Assessment of mRNA coexpression in network interactions

mRNA-level coexpression of interacting protein pairs was assessed by using the MEM web tool (56). In brief, the MEM web tool involves use of correlation-based measures and novel rank aggregation strategies to rank coexpressed genes to a given gene, assess the statistical significance of detected coexpression, and select microarray datasets that contribute most to observed coexpression. In this analysis, MEM was applied to study coexpression of physically interacting proteins. For a given pair of interactors, all related microarray probe sets were retrieved, paired appropriately, and assessed for coexpression, using the MEM web tool. The probe set with the best P value was selected as a representative of the current pair of interactors. To obtain MEM scores, P values from the above were corrected by using the Holm multiple testing procedure, log-transformed, and subjected to significance cut-off (P = 0.05). Random pairs of interactors were combined from nondifferentially expressed subsets of embryonic and endometrial genes and subjected to the same selection, correction, and cut-off criteria. MEM scores for interaction networks and random gene pairs were compared by using one-sided Kolmogorov-Smirnov tests.

The HyperModules algorithm

The constructed interaction networks were dissected into partially overlapping modules using a novel probabilistic algorithm called HyperModules. HyperModules involves commonly targeted interacting partners of genes. We use a “greedy” approach to build modules of genes whose interaction partners significantly overlap and merge modules iteratively until convergence. At each interaction, we merge the two modules with the greatest overlap as defined by the cumulative hypergeometric test. Convergence occurs when the significance of merging events falls below a predefined cut-off value (P = 0.05).

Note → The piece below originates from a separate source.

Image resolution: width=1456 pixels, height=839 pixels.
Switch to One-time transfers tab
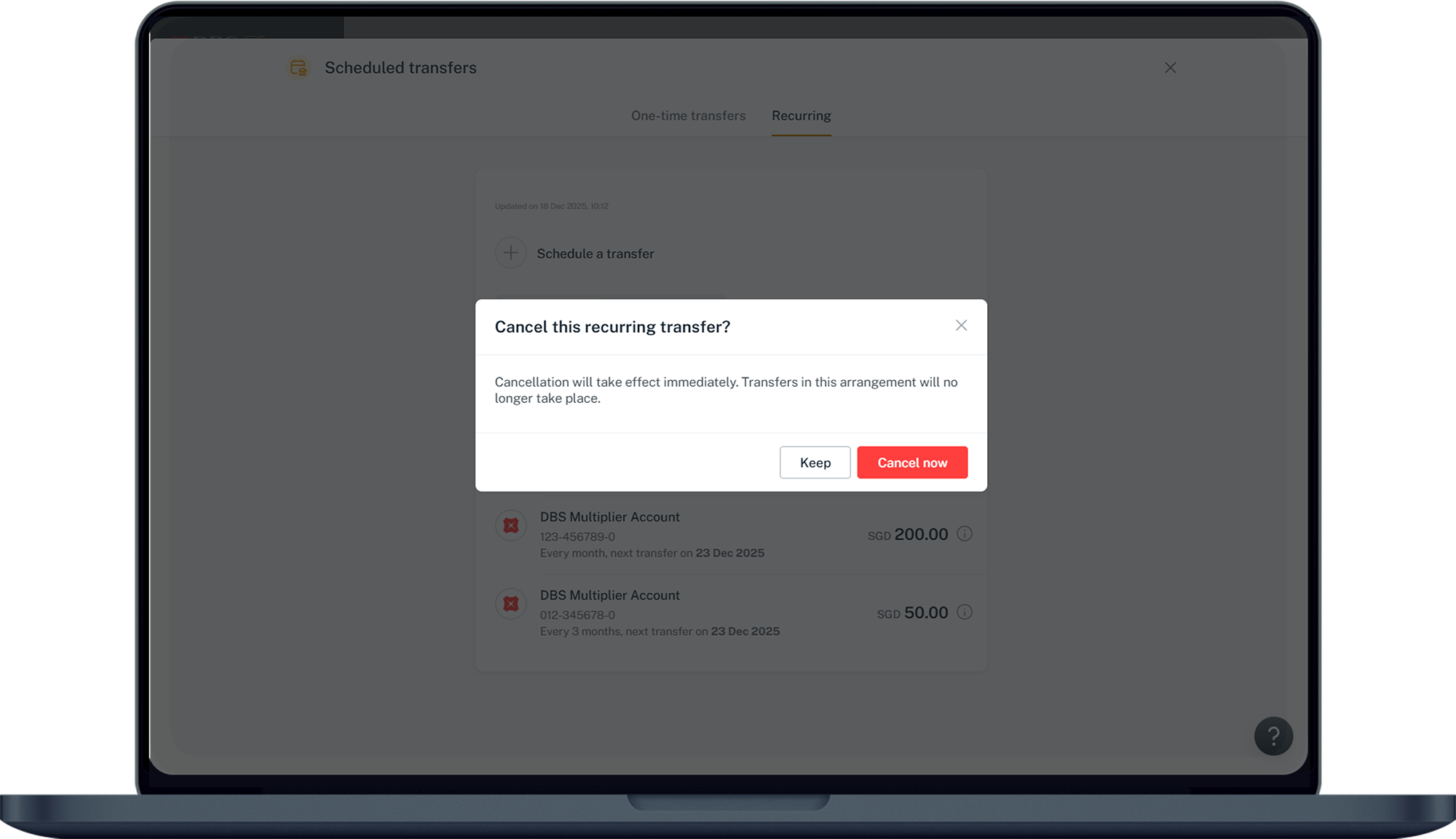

More specifically, the algorithm involves the following steps. 1) Set the initial collection of gene modules. Every initial module consists of a gene and its direct interaction partners. For each gene in the network, there exists an initial module with itself and all its interactors. 2) Study all pairs of modules and focus on those that include overlapping sets of genes. Calculate the statistical significance of enrichment of overlapping genes, using the hypergeometric test. Perform multiple testing correction (FDR) for all tests. Merge the pair of modules where the statistical significance as regards enrichment of common member genes is the greatest. 3) Repeat step 3 until no more modules can be merged with a statistically significant P value (P = 0.05).

We have made the algorithm available in our GraphWeb tool (50).